## Work to be completed
Can you repeat everything in the data from the line containing "The width and height of the screenshot is (1093, 729)." down to the end of the data, both ends included, without the pictures?

*** Data records ***

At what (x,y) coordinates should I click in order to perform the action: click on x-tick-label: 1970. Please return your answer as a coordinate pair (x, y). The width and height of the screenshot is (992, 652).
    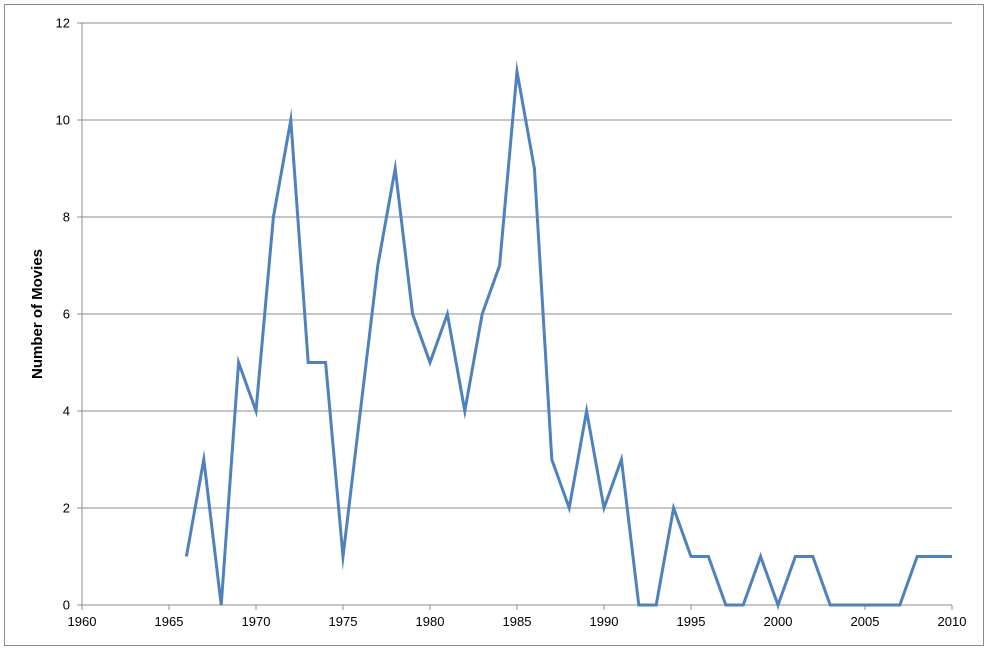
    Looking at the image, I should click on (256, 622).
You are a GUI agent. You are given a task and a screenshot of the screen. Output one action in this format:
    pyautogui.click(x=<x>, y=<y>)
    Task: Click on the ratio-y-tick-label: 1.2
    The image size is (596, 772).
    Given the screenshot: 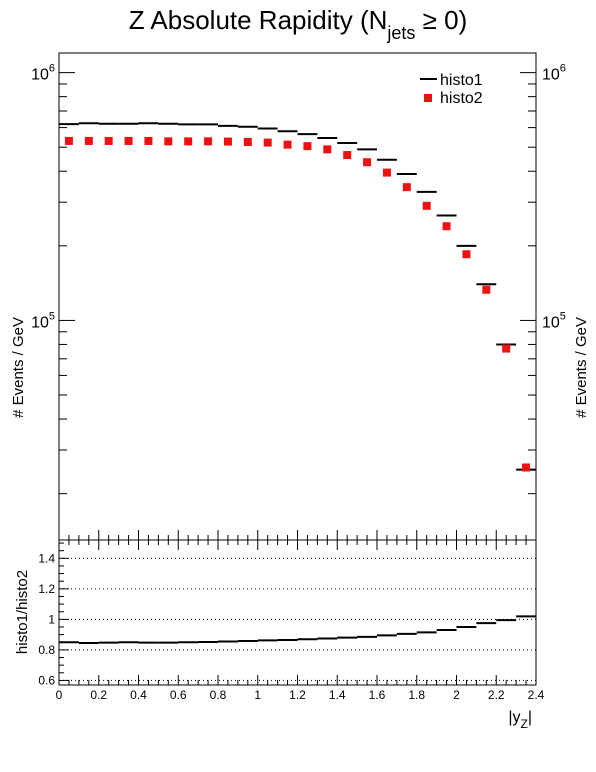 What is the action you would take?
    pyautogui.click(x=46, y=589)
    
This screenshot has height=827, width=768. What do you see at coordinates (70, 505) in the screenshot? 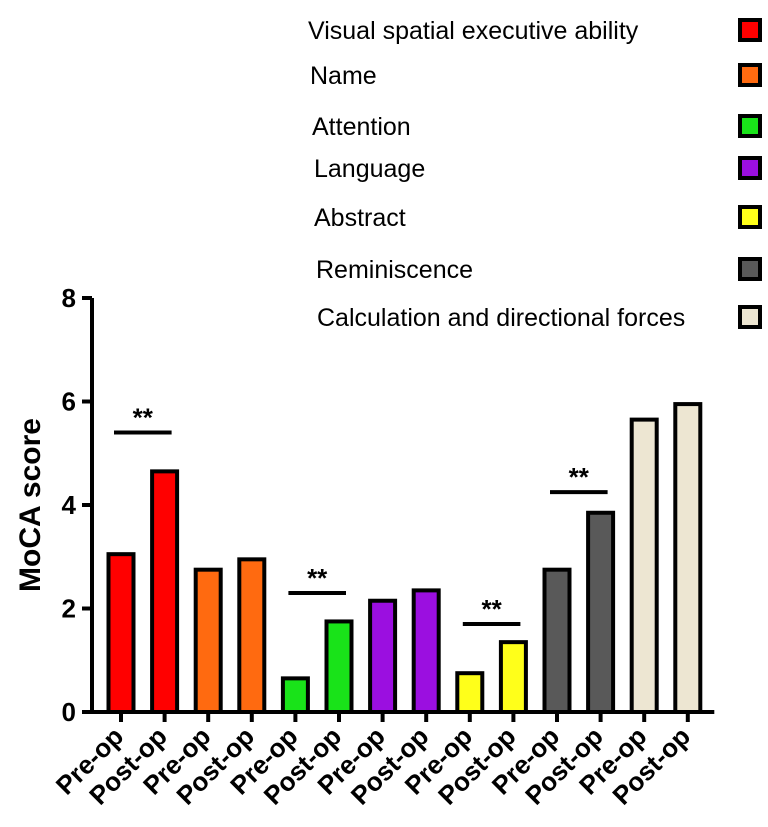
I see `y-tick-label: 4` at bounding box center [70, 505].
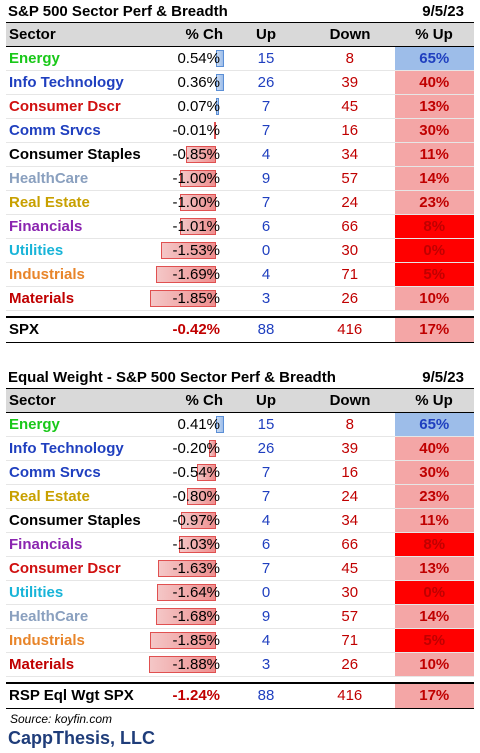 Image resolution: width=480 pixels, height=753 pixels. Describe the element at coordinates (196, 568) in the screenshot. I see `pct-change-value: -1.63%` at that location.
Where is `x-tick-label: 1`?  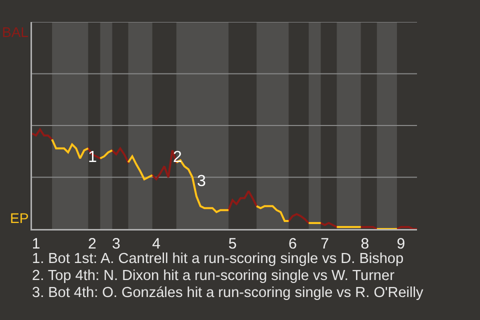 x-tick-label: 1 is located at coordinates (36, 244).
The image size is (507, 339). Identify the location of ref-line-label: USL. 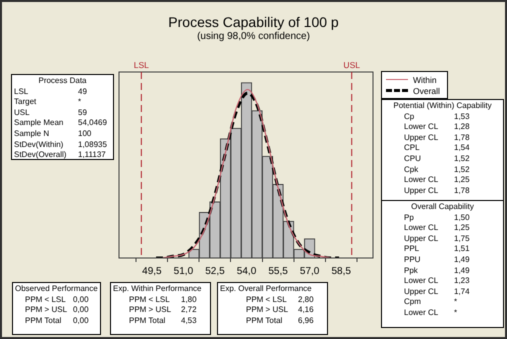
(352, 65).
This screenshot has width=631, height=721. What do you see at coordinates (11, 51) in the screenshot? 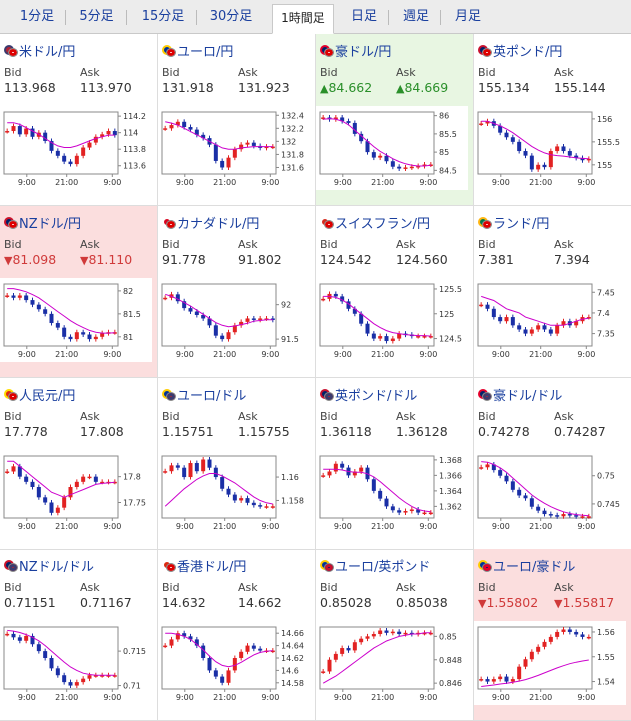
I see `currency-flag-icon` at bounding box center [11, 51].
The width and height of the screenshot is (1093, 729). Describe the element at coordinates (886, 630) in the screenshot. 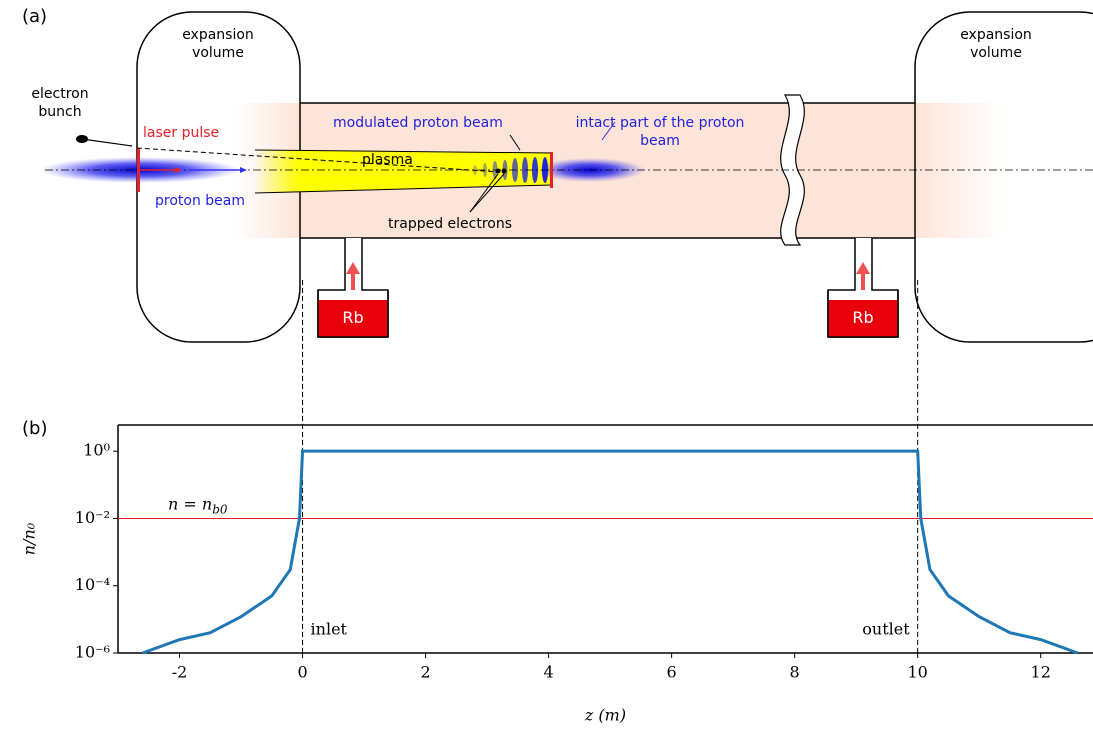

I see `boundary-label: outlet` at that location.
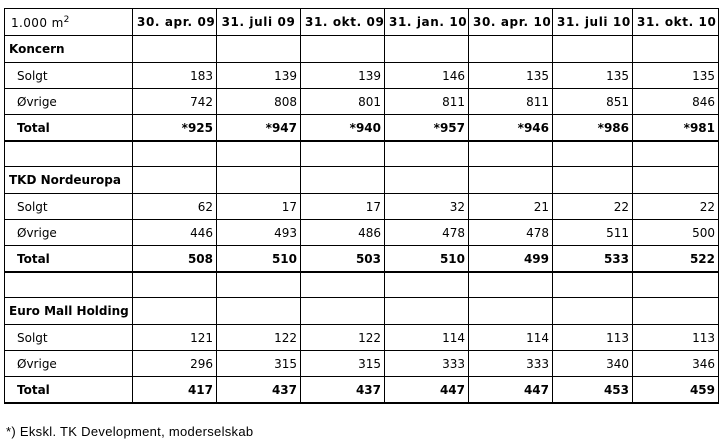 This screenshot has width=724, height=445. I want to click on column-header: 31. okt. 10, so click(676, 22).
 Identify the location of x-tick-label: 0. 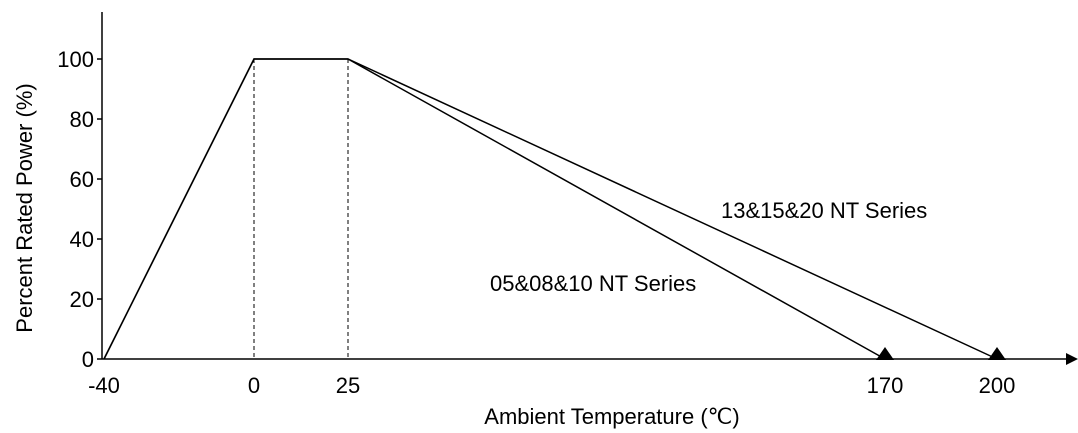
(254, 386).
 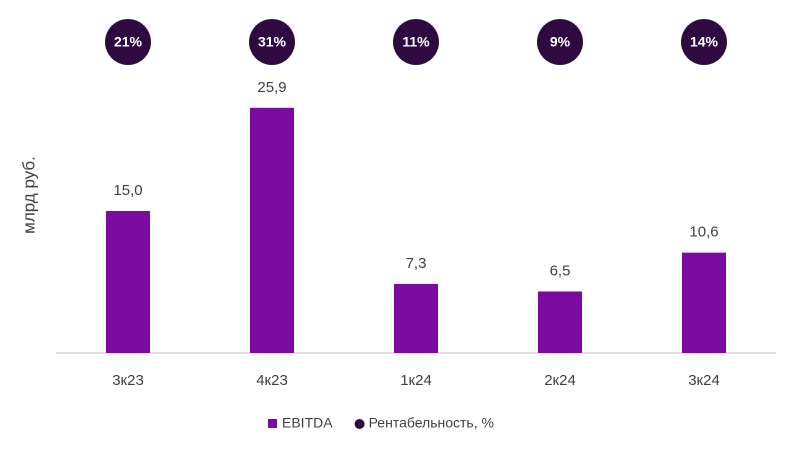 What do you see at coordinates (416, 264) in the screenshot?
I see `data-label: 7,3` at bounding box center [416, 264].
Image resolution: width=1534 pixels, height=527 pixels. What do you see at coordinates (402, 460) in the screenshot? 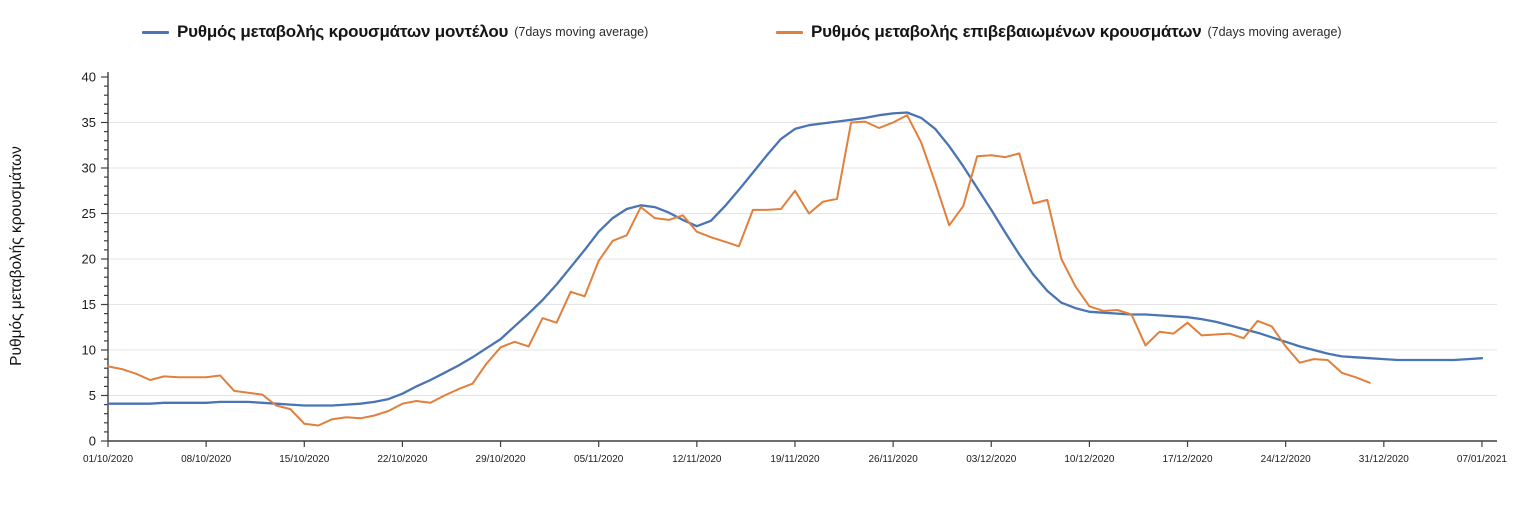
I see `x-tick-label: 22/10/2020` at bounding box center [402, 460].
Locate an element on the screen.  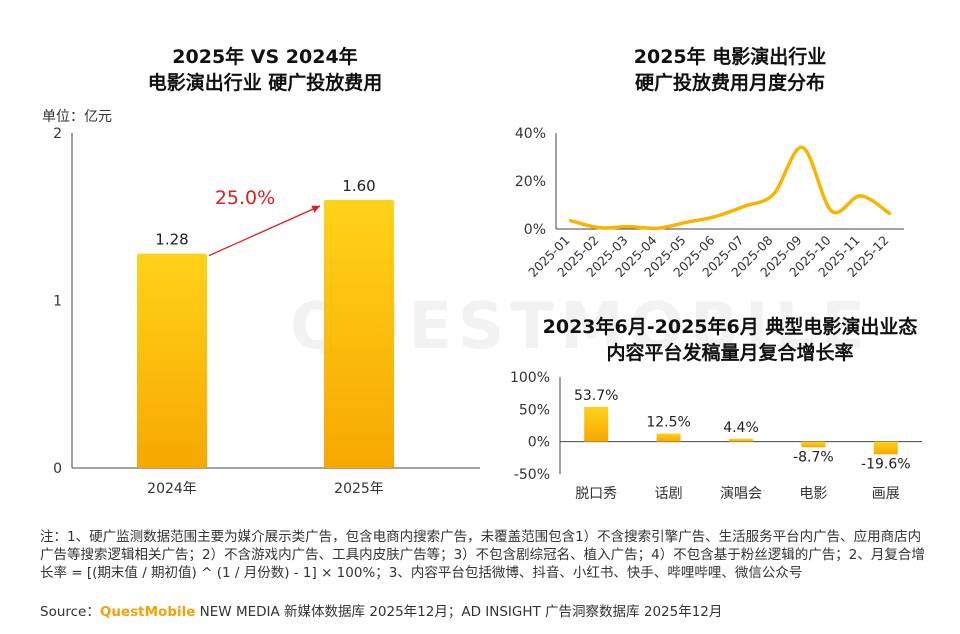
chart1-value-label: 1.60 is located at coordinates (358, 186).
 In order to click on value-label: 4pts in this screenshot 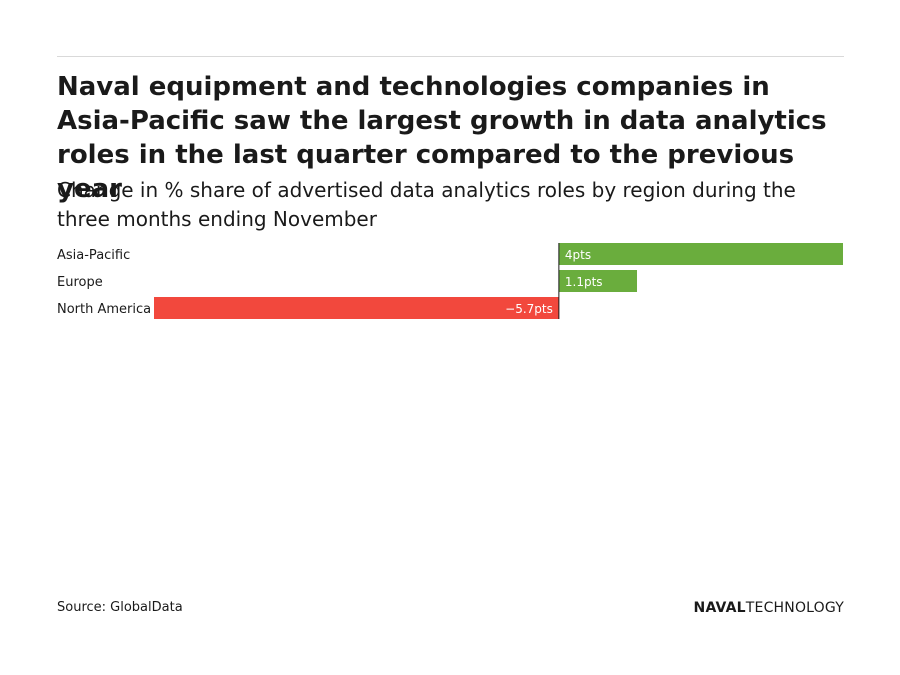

***

## Worked solution
The width and height of the screenshot is (1093, 729). Describe the element at coordinates (886, 630) in the screenshot. 

I see `boundary-label: outlet` at that location.
 This screenshot has width=724, height=445. I want to click on column-header: 31. okt. 10, so click(676, 22).
 Identify the location of x-tick-label: 0. 
(254, 386).
  What do you see at coordinates (416, 264) in the screenshot?
I see `data-label: 7,3` at bounding box center [416, 264].
Image resolution: width=1534 pixels, height=527 pixels. What do you see at coordinates (402, 460) in the screenshot? 
I see `x-tick-label: 22/10/2020` at bounding box center [402, 460].
Locate an element on the screen.  
chart1-value-label: 1.60 is located at coordinates (358, 186).
 In order to click on value-label: 4pts in this screenshot 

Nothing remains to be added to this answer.